Gaming has the three vast technical superiorities of interactivity, non linearity and connectivity. Yet still people are making films and writing books, despite them being outdated media. So why do the public continue to be  prepared to put up with this? Here are a few very inter-related reasons:

  • Suspending disbelief. This is the total immersion that a good movie or a good book gives you. True belief in the events as they unfold. This is an art to achieve and sometimes the movie industry fails. For instance using great plots and acting the original StarWars trilogy (episodes 4 to 6) were believable when being watched. However the subsequent episode 1 had you laughing at the improbability and studying the CGI.
  • Multi dimensional characters. This is an immense failing of games. Virtually all game characters are very simple and one dimensional. Solid Snake in Metal Gear Solid being possibly about as good as we have achieved thus far. Hollywood gives us vastly complex characters as a matter of course, so do books.
  • Emotional involvement. Many millions of people have cried or laughed out loud at the movies or watching television or reading books. Video games are miles behind. They are not crafted sufficiently well to engage powerful emotions as a matter of course. The movie industry employs masses of gag writers just to insert humour, something we would do well to learn from.
  • Handling adult themes in an adult manner. Especially sex. Books and films are full of it as a normal part of human behaviour. The video game industry is a bit like the Taliband, lots of violence but don’t involve the women in anything meaningful. Maybe too many of us are too geeky to have the life skills necessary to get it right.
  • Story lines and plots. Video games are very caught up in the skills/tasks/rewards cycle and so often fail to create a great overall context that progresses. Books and films do not have this mechanism so rely far more on the quality of the underlying plot. We can learn from this because the game mechanism combined with a good plot has already resulted in some of the best output from our industry.
  • Creative talent / technical talent. A big one this. The movie industry has masses of highly skilled and creative people at every level. Screenplay writers, sound, directors, cameramen, stunt men, special effects, lighting etc etc. The very best are still far more likely to be attracted to movies than they are to video games. This is changing with the upcoming generation but we still have a massive skills gap to cross.
  • Graphics resolution. When you watch a movie it is real people (usually) having their images caught by camera as they act. We have a lot of difficulty achieving this level of visual reality in gaming. We will one day, but not just yet.
  • Heritage. This is important. Written fiction has hundreds of years of tradition and writers stand on the shoulders of those who have gone before. The movie industry is around 100 years old, so they know what they are doing.
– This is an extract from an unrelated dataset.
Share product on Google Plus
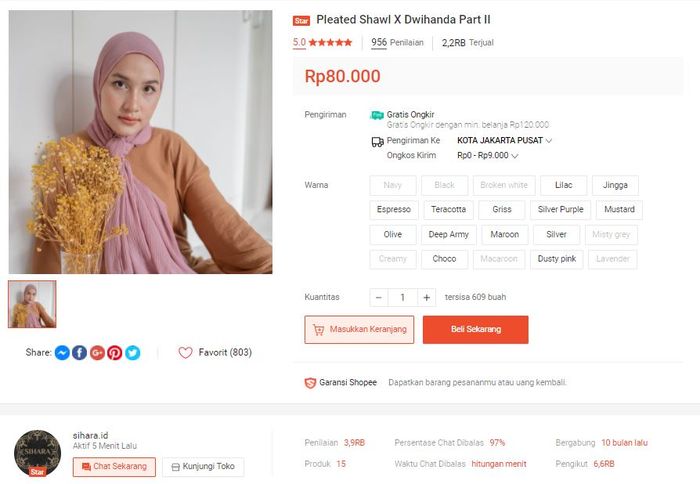 97,353
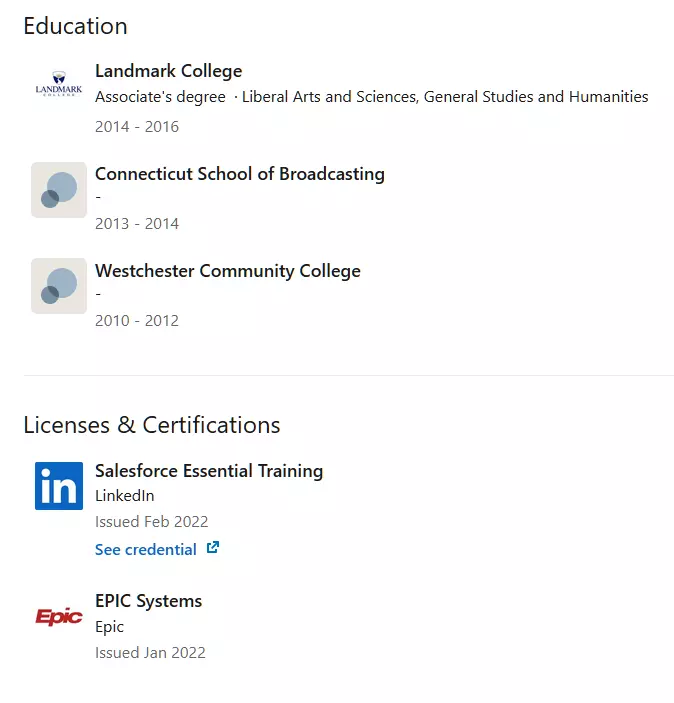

They have evolved and learned their lessons. Whilst commercial video games have been with us for about 30 years most of that time has been as a niche entertainment media. It is only recently that we have got our act together sufficiently to go mass market. So a lot of time we don’t really know what we are doing. Look at all the shovelware on the Wii or all the failed MMOs, for instance.
  • Commentators and critics. This is immensely important with creative output. It is only from critical input from experts that you can learn and progress. Books and film both have a vast and sophisticated critical industry. Just listen to how often they are mentioned on the radio as one small example. Video gaming is still in the dark ages here, we desperately need far more and far better critical journalism to help us improve what we do.

Of course the video game industry will get there eventually and non interactive media will decline into being a sideshow. It was always strange expecting humans to be passive receivers of activities imposed upon them, which is what films, books and TV are. If you work in the industry there is still massive scope to gain competitive advantage by looking at the above list and applying the lessons contained within.